Selected extract >>
"Do you have a plan?"she asked.
- AJ Dellamano

- Sep 22
- 2 min read
Updated: Oct 2
9-22-25

As I was working a filling a wholesale order recently, I was thinking about my business, where I came from, how I got to here, and thoughts of where I am going. And I thought of something I hadn't thought about in a while.
In 2018, after being diagnosed with MS, I started a medication called Rebif. Shortly after my diagnosis, a Rebif nurse showed up at my house to show me how to give myself my own injections. Even thinking about on it now, it makes me nauseous! But at the time I was still in landscaping, I was still out on the job sites at times, and I wasn't doing great. I wasn't sure what my future held. I realize no one does, but I knew I was suddenly sitting there with an incurable disease and progression was inevitable with or without medication. But I was hopeful.
After chatting with the nurse in all my hopefulness of this new medication I was going on, we discussed my work. I mentioned that I realized that I wasn't going to be able to work in this field forever, especially out on the jobsite. She asked "Do you have a plan?"
I remember being a bit confused. And I questioned the question. I was 38 years old. I still felt I had time. I felt I had hope. I was super positive in this very very naive and innocent way, that i could beat this. Beat the progression. But. It was just denial.
I don't remember what I said to her to answer that question, but I remember the seriousness in her response telling me that i needed to discuss it with my husband and come up with a plan for my employment. I never ever thought I wouldn't be able to work. After she left, that question really weighed on me.
I didn't come up with a plan that day, or that year. I had no idea what I was to do. Financially, I didn't have a lot of choice.
But life threw me some curves, my emotions changed, I shifted. And without really realizing it, I made a plan. And that little plan morphed into where I am now. I may not be able to do this forever, I have no idea what this disease will turn into. For those who have this stupid disease, we never know how MS is going to affect each and every one of us. I could turn in a month and end up in a wheel chair, or I could make it to 65 and just need a cane. I don't know.
So what's my plan??? Welp, for now, it's to make every day count. Live it the best I can with the best attitude I can give it and just roll with it. And do everything I can to make Silva & Ore become the success I need it to be for me and my family.
That's my plan. A plan that I never really made consciously. It's a plan that life made for me.

Instructions for the task >>
In the post about a nurse's question, what medication did the writer start in 2018 after being diagnosed with MS? The rows after this point aren't needed for anything here.

Entries provided >>

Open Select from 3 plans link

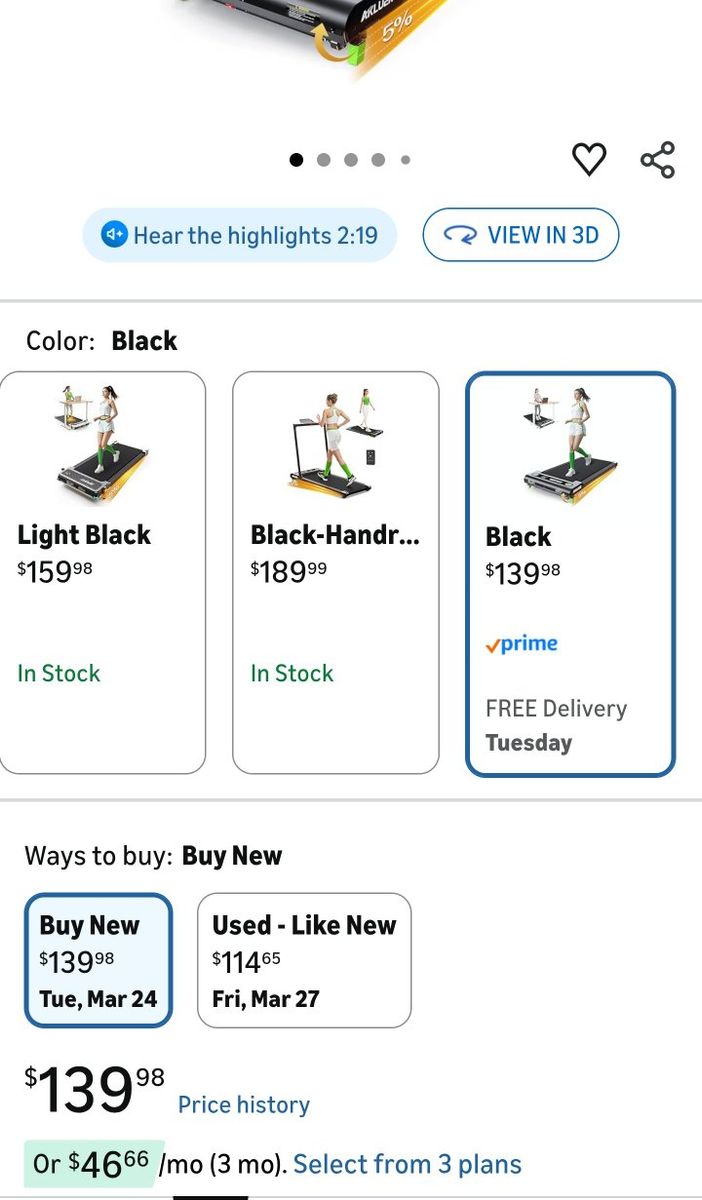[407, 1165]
...
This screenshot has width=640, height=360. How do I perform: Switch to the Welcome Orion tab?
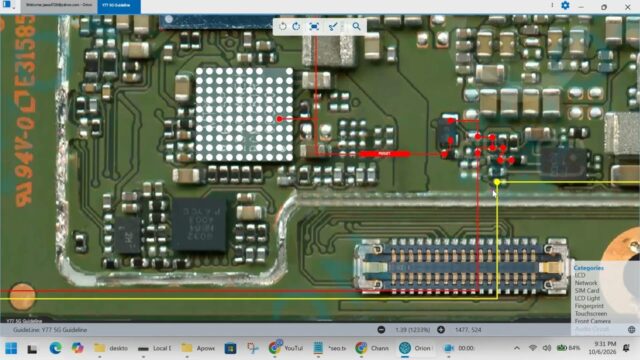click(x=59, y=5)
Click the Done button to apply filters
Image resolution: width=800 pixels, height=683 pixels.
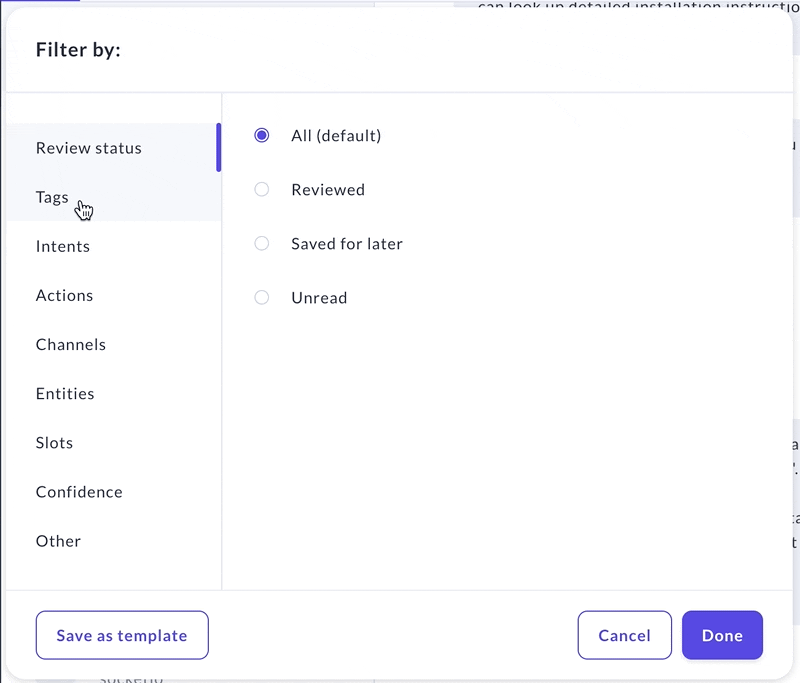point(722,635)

Solved exercise >>
Rebif.